Stored items:
+++++
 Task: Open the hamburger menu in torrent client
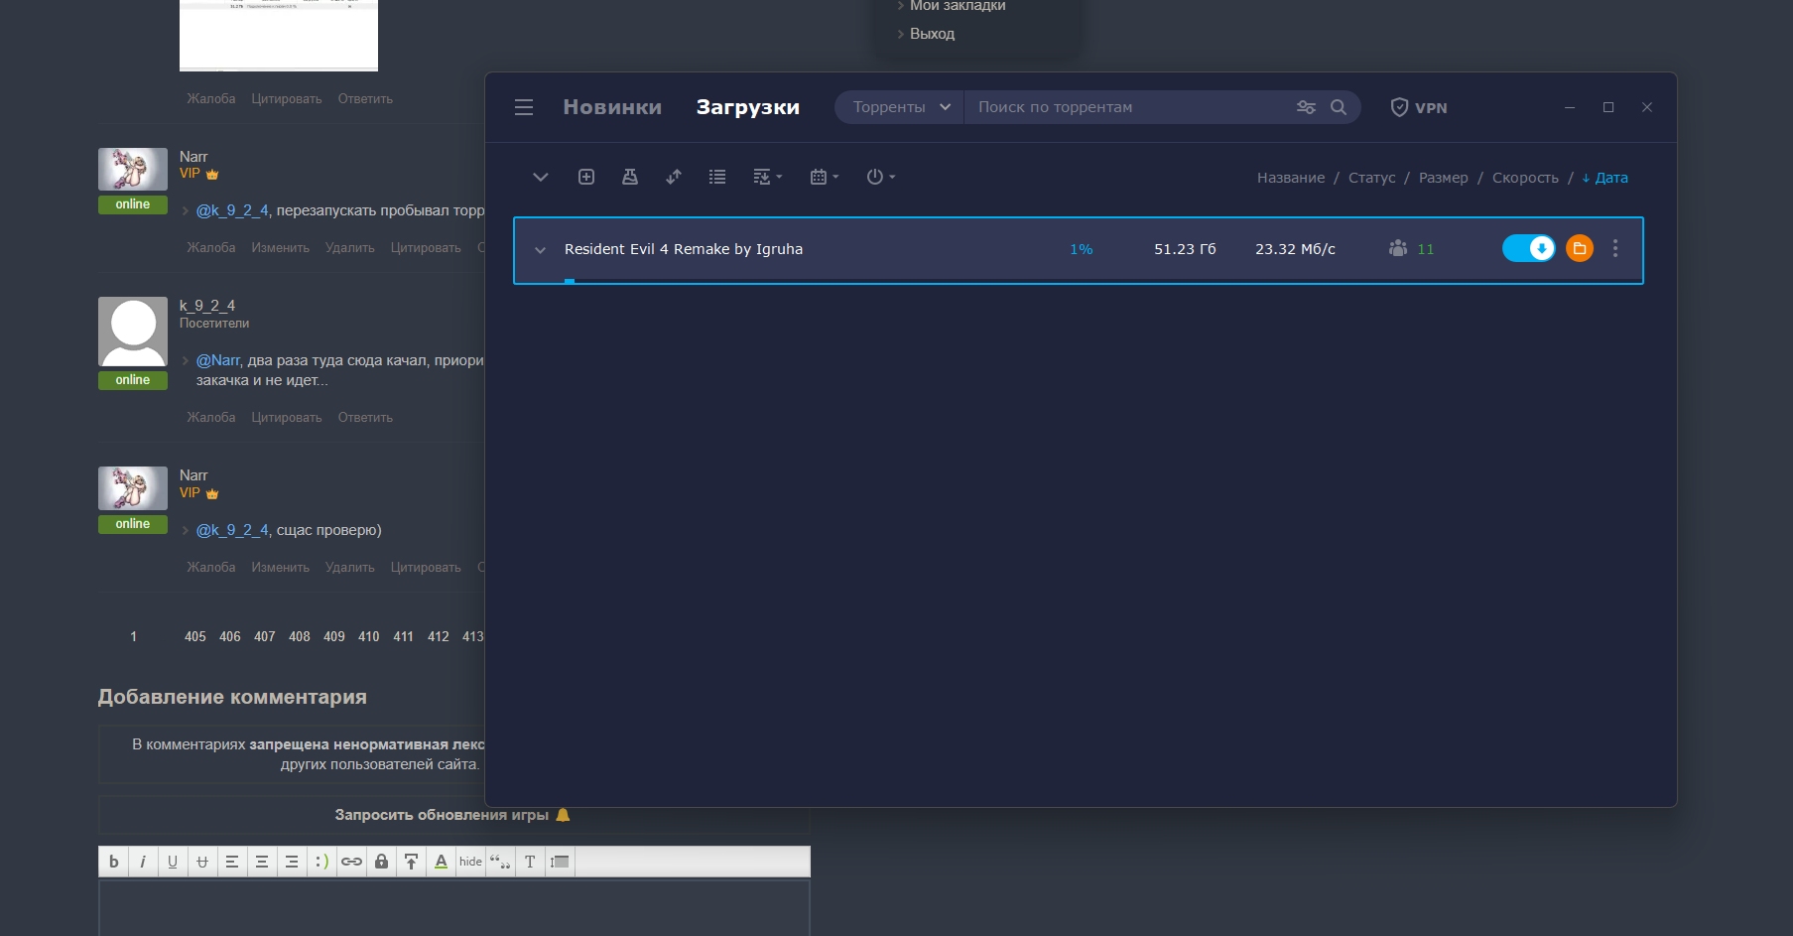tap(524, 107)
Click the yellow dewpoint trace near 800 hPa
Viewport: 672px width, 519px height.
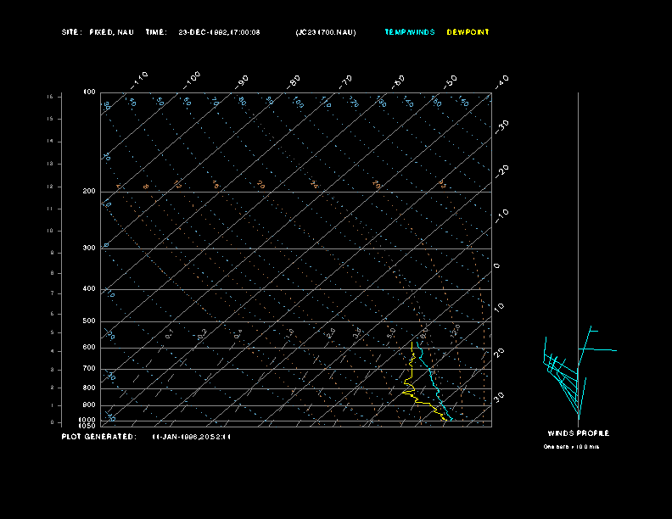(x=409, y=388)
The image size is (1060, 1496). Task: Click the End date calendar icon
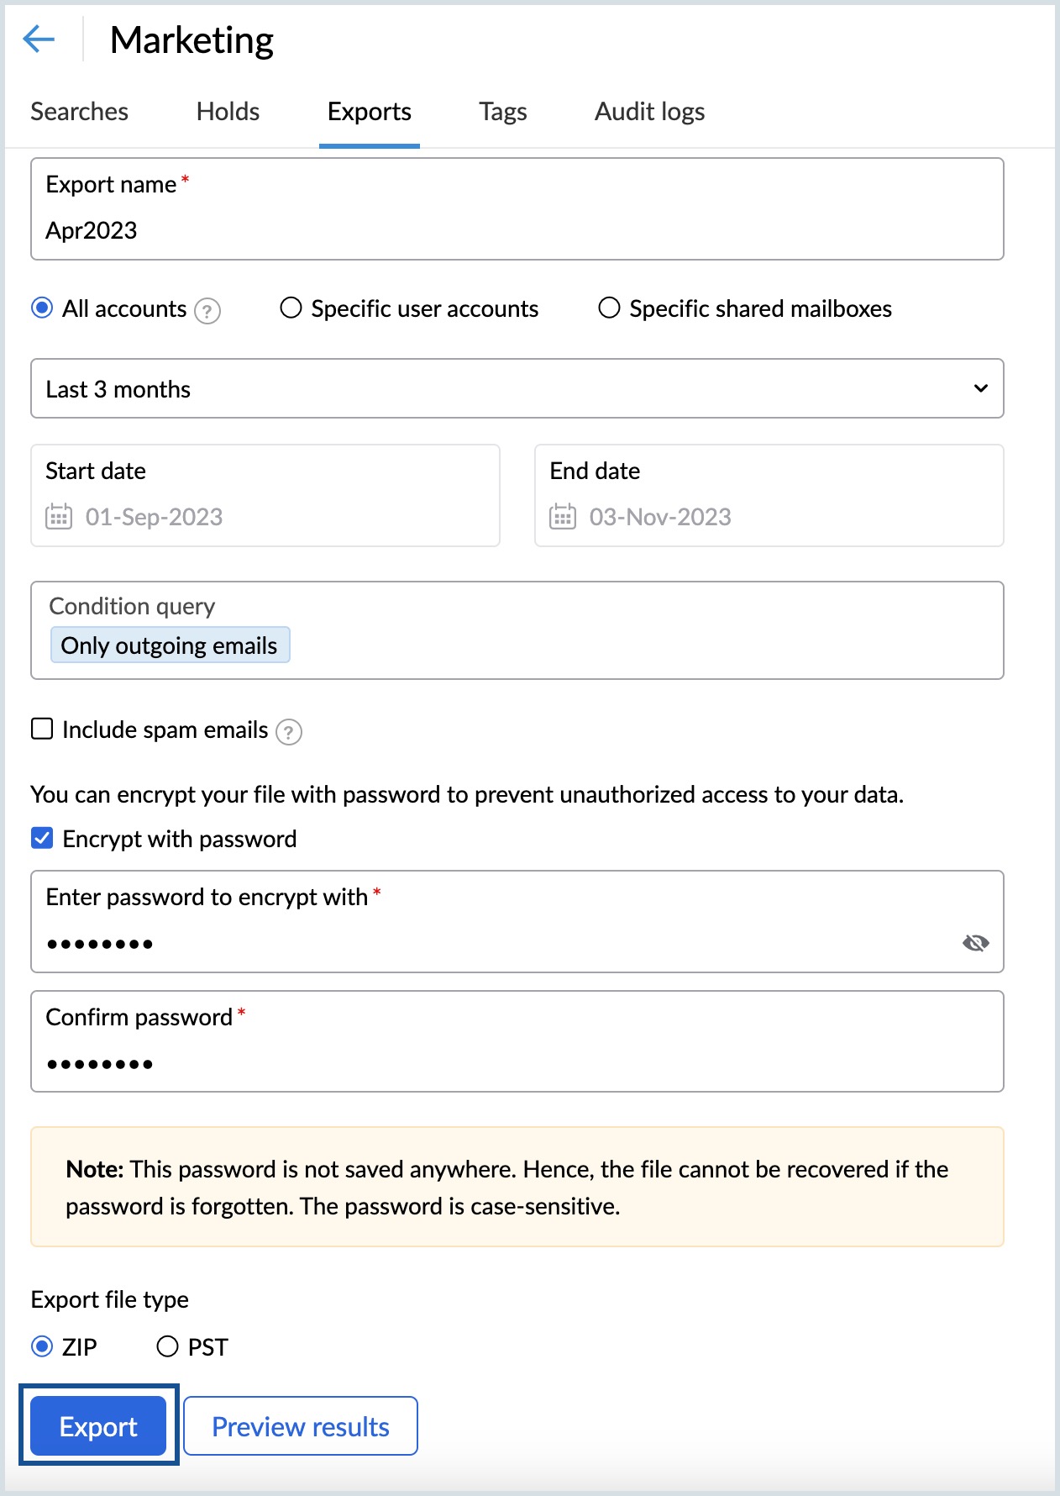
+++++
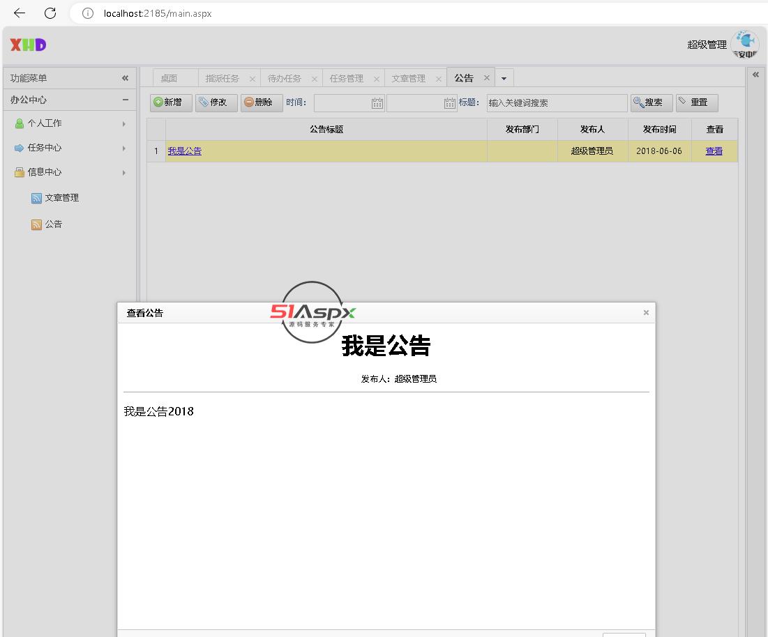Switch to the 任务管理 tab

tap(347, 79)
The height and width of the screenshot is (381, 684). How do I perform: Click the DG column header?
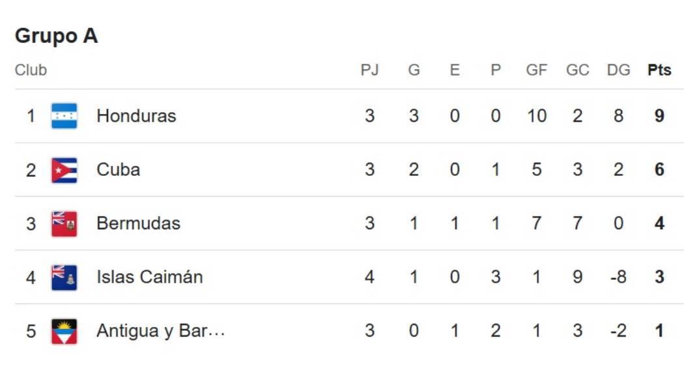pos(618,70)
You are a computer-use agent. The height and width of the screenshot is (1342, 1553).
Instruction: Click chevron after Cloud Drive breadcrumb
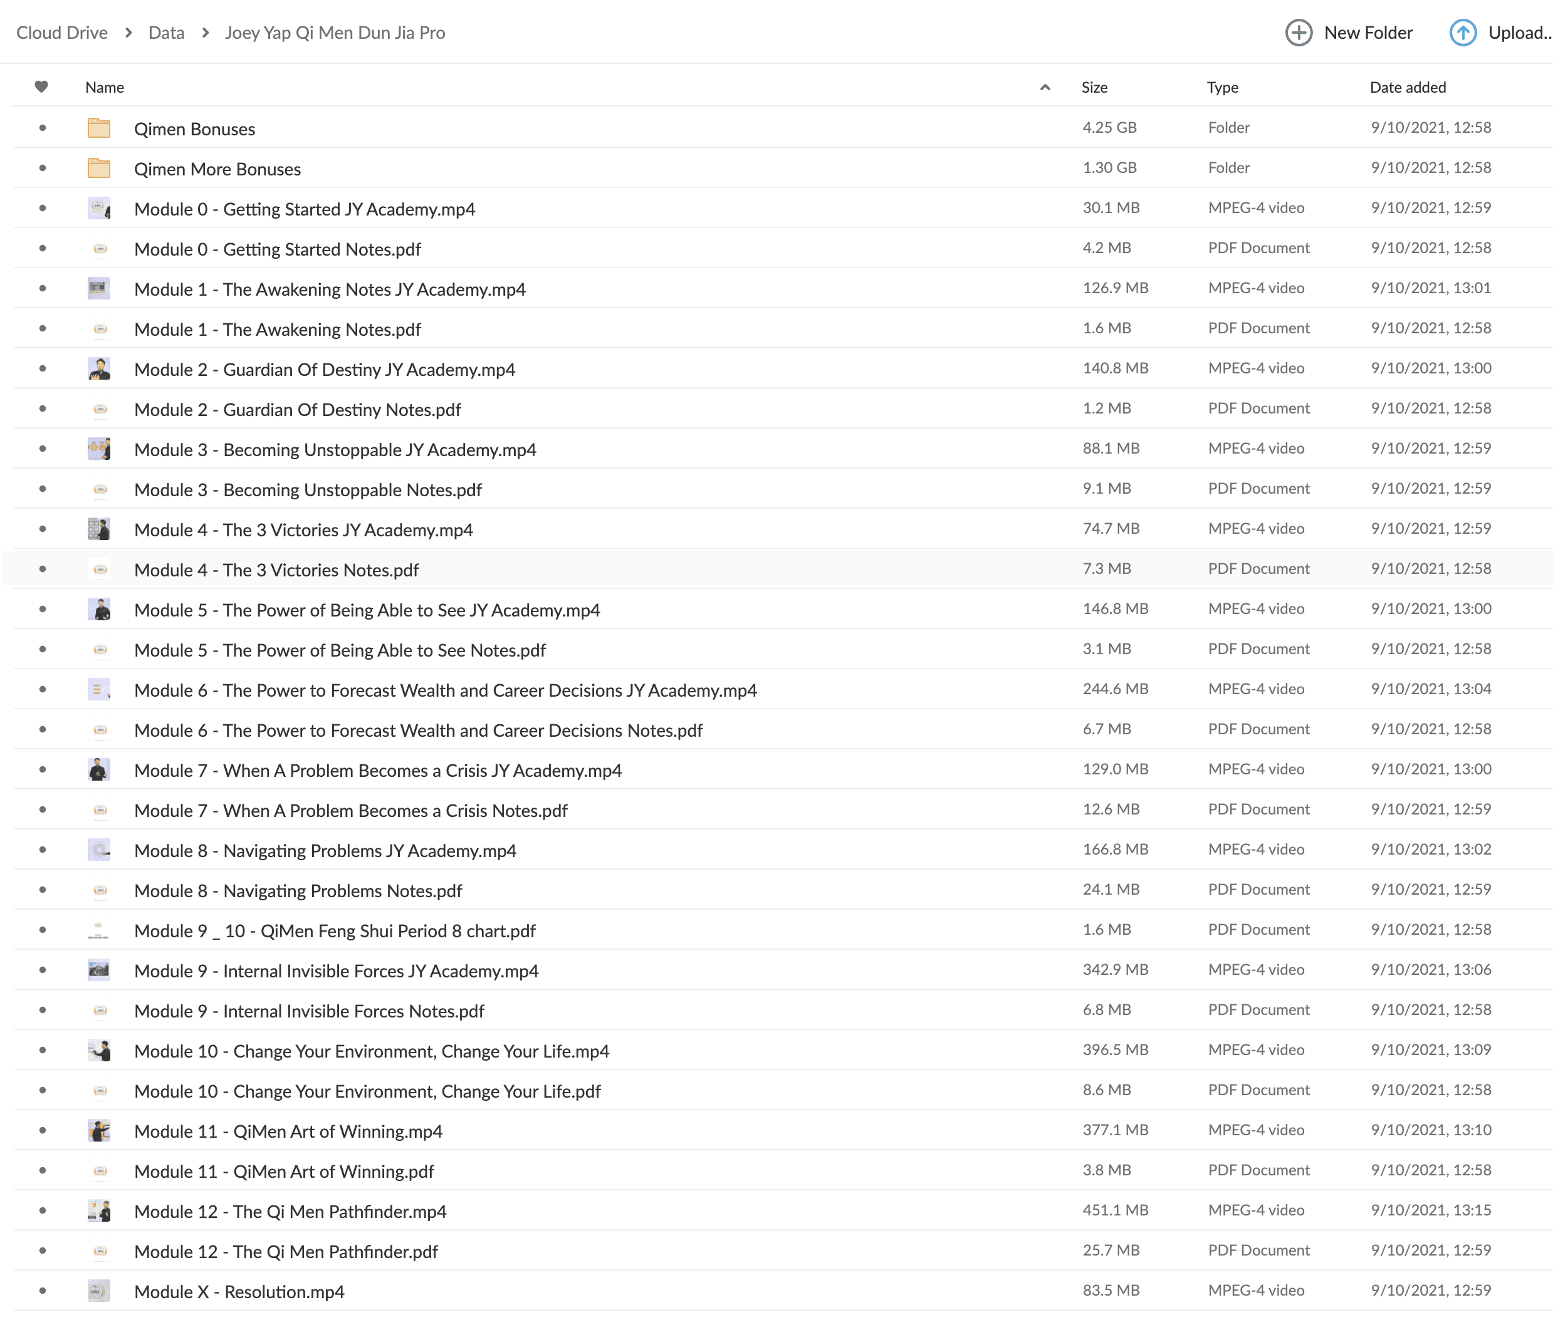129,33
+++++
| WORK TO COMPLETE |
All pictures are to be skipped. Output, word for word, the lines in the data above starting at the line containing "Task: Open the" and ending at the line containing "The image size".

| SOLUTION TO THIS TASK |
 Task: Open the hamburger menu in torrent client
tap(524, 107)
Click the yellow dewpoint trace near 800 hPa
Viewport: 672px width, 519px height.
(x=409, y=388)
The image size is (1060, 1496). Task: Click the End date calendar icon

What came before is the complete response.